▶ Work instructions: Your task is to return the span of lines beginning at the one with "Click the post" and ending at the last line of the data, exactly as it stands.

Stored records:

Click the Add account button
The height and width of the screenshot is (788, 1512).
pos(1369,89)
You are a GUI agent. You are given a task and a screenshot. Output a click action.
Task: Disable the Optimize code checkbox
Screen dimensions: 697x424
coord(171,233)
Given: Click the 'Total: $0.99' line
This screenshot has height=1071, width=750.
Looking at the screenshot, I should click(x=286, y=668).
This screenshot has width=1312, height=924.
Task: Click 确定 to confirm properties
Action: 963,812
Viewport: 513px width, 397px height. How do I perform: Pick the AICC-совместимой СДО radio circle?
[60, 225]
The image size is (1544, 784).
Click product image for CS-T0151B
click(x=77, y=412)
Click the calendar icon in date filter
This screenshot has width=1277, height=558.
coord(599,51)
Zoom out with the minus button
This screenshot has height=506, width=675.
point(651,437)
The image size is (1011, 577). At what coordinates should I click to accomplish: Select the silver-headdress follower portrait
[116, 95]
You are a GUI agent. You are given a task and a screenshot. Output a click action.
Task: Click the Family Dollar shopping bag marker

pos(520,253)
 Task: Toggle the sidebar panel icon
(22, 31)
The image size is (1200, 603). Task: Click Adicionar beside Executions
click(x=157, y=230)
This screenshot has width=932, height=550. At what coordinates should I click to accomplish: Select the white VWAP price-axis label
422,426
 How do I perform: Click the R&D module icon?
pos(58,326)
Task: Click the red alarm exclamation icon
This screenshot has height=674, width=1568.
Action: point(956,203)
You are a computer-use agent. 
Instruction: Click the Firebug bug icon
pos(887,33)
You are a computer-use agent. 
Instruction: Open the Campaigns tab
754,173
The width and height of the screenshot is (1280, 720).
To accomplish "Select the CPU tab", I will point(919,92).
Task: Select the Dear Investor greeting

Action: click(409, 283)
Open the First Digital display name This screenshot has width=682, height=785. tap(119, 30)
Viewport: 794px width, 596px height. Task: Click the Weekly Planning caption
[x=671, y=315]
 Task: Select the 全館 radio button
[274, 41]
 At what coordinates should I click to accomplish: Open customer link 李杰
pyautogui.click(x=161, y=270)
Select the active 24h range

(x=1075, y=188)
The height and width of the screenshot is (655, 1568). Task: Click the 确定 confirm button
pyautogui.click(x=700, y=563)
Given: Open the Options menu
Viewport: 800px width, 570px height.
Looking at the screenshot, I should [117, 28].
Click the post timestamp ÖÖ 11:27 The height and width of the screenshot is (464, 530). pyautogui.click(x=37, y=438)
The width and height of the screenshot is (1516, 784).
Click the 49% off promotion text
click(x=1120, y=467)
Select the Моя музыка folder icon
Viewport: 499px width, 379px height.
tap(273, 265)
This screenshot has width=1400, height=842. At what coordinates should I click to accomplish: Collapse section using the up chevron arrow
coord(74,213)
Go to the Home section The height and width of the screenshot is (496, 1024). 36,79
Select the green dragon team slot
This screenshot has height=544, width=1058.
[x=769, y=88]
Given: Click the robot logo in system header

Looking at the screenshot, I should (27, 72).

▶ Solution to this problem:
Click the post timestamp ÖÖ 11:27 The height and width of the screenshot is (464, 530). pyautogui.click(x=37, y=438)
The width and height of the screenshot is (1516, 784).
Click the 49% off promotion text
click(x=1120, y=467)
Select the Моя музыка folder icon
Viewport: 499px width, 379px height.
tap(273, 265)
This screenshot has width=1400, height=842. At what coordinates should I click to accomplish: Collapse section using the up chevron arrow
coord(74,213)
Go to the Home section The height and width of the screenshot is (496, 1024). 36,79
Select the green dragon team slot
This screenshot has height=544, width=1058.
[x=769, y=88]
Given: Click the robot logo in system header

Looking at the screenshot, I should (27, 72).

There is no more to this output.